| > There is a lot more to security than transport-layer encryption and authentication. You are welcome to PR. > Connection based This could be explored: starting from simple handshake, all the way to fully connection based protocol. Open for discussion based on developer needs. > The already-stated "requirements" are asking for something more complex than WebRTC. You are welcome to highlight specifics that makes you think that way. > Wait, are you thinking about using UDP to transport HTTP?! Do you even know what your MTU is? UDP is not streamed but message based protocol. As WebSockets implement their transport layer over pure TCP, WebUDP could implement it's own layer over pure UDP for various reasons. > > WebRTC suffers from complexity > That complexity exists for reason.
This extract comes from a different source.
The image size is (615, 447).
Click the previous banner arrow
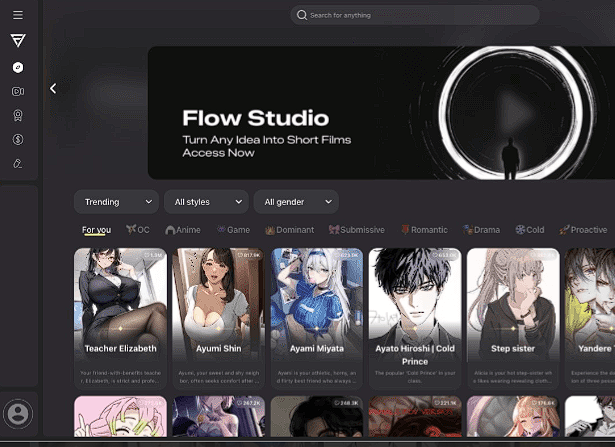(53, 88)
For P2P type communications, this complexity is perhaps reasonable. For Server-Client type communications not at all. > Nowhere in this document is a discussion of the potential problems of using UDP or the ways tthe new service might be exploited by malicious actors. This document is initial effort to bring public discussion to form a reasonable shape of what WebUDP could look like. You are welcome to participate. |
I'm very[1] familiar with the IP family of protocols.
> Open for discussion
If you don't know what your requirements are, you shouldn't be choosing a transport technology. It sounds like you want an library that wraps WebSockets or WebRTC and handles most of the complexity.
> WebUDP could implement it's own [transport] layer over pure UDP
Then you want TCP. The only reason to use UDP is to avoid the complexities of a transport layer. Transport reliability is very hard; this isn't something that is easy to re-implement by yourself in UDP.
More importantly, I take it you don't know what your MTU is? The Maximum Transmission Unit[2] the maximum packet size. On ethernet-based networks, it's probably ~0-100 octets less than ethernet's 1500 octet MTU. You need to keep UDP packets under this limit, or they will fragment. Fragmented IP packets may not arrive at all and even when they do, the OS will wait until all fragments arrive before passing the data up to the app. If you're insane and send HTTP headers in each packet, you've wasted most of your data space. Each packet? Shouldn't we send headers in the first packet only? Except that every packet IS the "first packet" in stateless protocol like UDP. It's the transport features of TCP that create ordered-data semantics.
[1] I used to write firmware for embedded systems. That included writing - from scratch, in Z80 asm - the entire network layer: ethernet (RealTek), ARP, IP, UDP, TCP, SNMP, HTTP, etc.